- **Problem to solve**
Copy out, word for word, the items starting at the beginning of the list and ending at the line that contains "coordinates (52, 257).".

- **Dataset entries**
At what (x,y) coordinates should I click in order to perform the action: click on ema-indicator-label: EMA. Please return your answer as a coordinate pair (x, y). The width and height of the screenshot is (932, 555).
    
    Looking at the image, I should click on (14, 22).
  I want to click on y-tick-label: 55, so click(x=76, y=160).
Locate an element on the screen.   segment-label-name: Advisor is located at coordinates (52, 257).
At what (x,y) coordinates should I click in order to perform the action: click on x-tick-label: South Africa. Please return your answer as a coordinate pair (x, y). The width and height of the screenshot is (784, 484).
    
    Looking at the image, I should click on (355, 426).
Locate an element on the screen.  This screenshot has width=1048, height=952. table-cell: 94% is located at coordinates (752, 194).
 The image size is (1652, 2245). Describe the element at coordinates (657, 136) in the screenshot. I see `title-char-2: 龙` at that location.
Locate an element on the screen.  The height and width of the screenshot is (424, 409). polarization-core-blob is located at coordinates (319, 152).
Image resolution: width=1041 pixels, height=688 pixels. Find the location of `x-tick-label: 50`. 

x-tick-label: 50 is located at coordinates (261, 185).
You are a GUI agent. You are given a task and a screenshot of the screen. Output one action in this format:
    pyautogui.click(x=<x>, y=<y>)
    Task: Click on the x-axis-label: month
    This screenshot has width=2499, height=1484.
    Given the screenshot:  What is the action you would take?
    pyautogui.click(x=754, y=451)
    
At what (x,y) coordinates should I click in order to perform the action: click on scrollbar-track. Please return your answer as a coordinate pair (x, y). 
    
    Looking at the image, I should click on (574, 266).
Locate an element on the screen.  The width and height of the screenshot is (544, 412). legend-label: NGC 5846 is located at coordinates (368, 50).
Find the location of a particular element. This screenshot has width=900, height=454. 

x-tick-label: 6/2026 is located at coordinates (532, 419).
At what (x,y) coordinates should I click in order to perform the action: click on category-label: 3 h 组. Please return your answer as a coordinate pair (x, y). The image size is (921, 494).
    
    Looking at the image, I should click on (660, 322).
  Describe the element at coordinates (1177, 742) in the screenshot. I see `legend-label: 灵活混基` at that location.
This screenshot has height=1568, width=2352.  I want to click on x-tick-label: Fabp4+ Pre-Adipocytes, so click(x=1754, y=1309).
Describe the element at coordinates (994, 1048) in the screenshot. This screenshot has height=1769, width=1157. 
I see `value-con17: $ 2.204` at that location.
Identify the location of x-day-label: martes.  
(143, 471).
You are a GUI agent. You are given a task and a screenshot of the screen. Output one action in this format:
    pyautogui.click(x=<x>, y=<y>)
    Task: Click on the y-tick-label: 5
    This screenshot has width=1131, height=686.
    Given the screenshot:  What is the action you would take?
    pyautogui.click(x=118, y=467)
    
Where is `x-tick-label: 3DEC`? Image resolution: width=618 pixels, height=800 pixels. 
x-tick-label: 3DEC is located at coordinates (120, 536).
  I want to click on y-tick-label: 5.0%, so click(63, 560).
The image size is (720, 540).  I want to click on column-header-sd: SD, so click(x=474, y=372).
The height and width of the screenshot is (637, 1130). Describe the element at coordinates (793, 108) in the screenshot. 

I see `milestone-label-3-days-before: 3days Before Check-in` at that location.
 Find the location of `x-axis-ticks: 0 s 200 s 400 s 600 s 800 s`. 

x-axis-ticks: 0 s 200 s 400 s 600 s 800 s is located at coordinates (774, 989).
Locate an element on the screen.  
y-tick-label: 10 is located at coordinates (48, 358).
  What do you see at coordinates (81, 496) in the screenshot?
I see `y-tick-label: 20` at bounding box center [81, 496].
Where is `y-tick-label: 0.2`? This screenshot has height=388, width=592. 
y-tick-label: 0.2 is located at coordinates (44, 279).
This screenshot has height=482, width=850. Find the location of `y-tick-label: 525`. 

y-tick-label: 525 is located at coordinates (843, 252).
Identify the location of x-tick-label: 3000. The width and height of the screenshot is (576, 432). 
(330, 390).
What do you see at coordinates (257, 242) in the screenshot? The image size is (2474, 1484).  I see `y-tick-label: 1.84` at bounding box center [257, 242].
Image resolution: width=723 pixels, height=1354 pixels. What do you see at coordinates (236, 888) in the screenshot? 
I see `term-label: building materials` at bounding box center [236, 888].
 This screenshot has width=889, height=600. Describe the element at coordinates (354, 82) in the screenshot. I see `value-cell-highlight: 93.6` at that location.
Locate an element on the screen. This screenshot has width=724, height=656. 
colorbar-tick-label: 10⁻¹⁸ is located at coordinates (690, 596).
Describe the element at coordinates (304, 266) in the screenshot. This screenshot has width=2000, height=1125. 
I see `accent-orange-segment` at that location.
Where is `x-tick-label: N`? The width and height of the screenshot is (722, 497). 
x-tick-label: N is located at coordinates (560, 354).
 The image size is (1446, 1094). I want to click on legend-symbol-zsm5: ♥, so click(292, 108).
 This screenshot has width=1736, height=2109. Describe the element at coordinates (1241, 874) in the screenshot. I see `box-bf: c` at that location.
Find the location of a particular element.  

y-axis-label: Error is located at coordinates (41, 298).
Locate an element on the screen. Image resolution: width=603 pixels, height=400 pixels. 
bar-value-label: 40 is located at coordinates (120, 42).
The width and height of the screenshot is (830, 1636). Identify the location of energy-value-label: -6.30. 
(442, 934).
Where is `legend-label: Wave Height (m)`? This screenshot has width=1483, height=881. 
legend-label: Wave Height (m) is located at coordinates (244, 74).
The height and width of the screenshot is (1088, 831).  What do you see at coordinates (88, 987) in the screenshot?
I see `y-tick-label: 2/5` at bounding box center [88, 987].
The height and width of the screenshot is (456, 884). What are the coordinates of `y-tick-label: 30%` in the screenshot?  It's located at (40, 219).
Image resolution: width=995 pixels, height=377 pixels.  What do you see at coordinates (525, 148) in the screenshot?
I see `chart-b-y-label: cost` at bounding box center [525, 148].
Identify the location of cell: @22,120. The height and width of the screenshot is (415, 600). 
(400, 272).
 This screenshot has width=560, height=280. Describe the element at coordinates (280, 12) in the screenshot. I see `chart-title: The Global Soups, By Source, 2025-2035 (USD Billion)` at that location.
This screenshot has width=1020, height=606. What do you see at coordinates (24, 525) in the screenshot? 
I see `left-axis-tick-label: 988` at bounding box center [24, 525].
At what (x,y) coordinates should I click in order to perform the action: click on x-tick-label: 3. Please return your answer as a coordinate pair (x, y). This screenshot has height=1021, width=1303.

- **Output below**
At what (x,y) coordinates should I click in order to perform the action: click on ema-indicator-label: EMA. Please return your answer as a coordinate pair (x, y). The width and height of the screenshot is (932, 555).
    
    Looking at the image, I should click on (14, 22).
  I want to click on y-tick-label: 55, so click(x=76, y=160).
Locate an element on the screen.   segment-label-name: Advisor is located at coordinates (52, 257).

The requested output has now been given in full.